* [WHAT TO PRODUCE]:
Among the records that follow, find the line with "Gaalkacyo: Khilaaf ka" and the line with "Ugu yaraan todobo". Set down those lines and all lines between them exactly, without adding anything.

··· AVAILABLE RECORDS

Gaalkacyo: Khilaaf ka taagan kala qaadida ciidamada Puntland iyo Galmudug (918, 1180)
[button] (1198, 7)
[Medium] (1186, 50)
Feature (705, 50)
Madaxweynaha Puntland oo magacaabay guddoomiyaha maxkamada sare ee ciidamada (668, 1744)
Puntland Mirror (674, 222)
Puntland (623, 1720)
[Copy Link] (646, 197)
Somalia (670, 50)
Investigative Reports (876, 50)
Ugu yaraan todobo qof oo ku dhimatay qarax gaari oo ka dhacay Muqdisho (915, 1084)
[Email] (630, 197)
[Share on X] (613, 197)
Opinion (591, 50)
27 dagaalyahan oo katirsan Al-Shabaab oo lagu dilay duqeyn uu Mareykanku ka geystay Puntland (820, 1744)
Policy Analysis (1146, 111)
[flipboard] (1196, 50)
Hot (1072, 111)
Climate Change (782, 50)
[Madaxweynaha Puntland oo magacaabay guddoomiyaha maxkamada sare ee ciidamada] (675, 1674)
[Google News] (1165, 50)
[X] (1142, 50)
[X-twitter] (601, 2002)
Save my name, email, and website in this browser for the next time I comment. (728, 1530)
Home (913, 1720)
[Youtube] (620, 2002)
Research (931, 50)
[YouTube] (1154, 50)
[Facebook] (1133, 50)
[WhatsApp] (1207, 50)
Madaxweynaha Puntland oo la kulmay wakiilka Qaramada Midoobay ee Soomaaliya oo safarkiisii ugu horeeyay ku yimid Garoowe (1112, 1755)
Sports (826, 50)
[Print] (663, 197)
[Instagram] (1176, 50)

······
··· AVAILABLE RECORDS

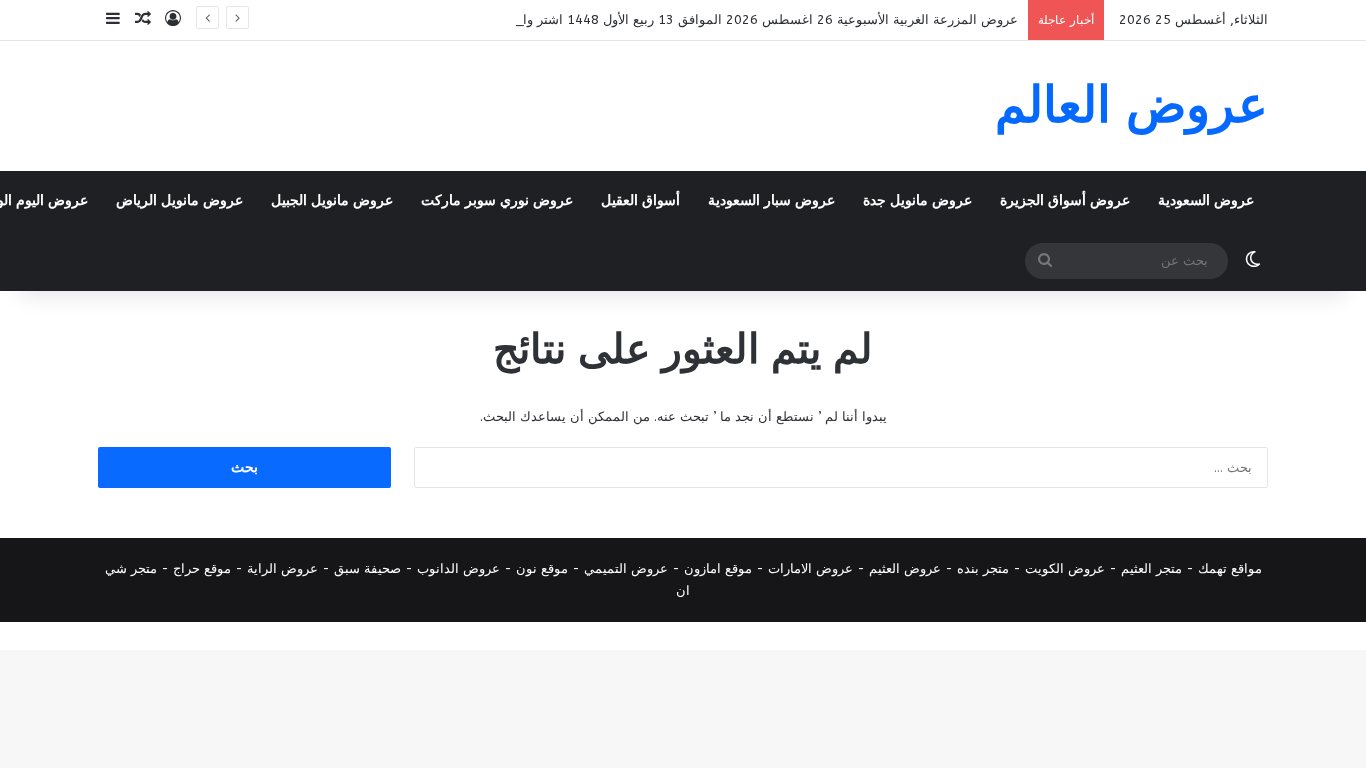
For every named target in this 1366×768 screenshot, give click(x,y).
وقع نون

······
··· AVAILABLE RECORDS

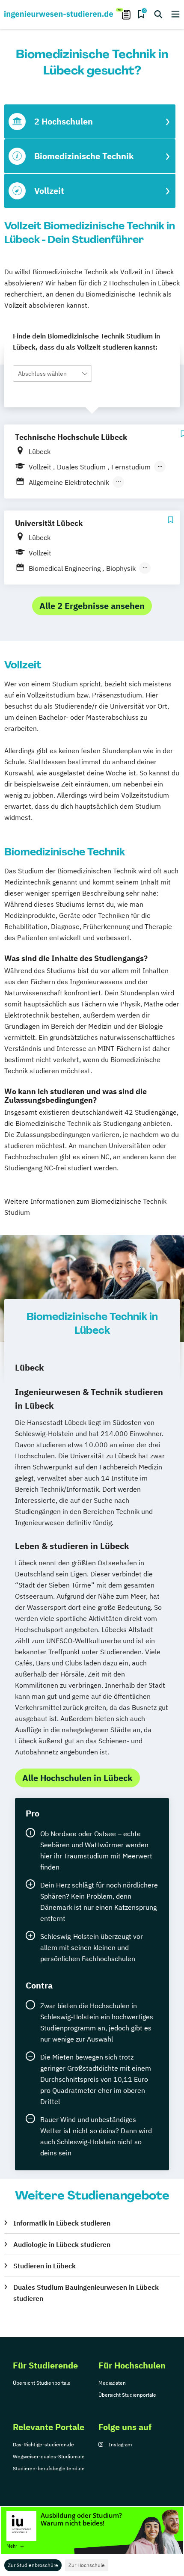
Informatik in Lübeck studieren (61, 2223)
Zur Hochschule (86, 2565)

······

* [ANSWER SECTION]:
Gaalkacyo: Khilaaf ka taagan kala qaadida ciidamada Puntland iyo Galmudug (918, 1180)
[button] (1198, 7)
[Medium] (1186, 50)
Feature (705, 50)
Madaxweynaha Puntland oo magacaabay guddoomiyaha maxkamada sare ee ciidamada (668, 1744)
Puntland Mirror (674, 222)
Puntland (623, 1720)
[Copy Link] (646, 197)
Somalia (670, 50)
Investigative Reports (876, 50)
Ugu yaraan todobo qof oo ku dhimatay qarax gaari oo ka dhacay Muqdisho (915, 1084)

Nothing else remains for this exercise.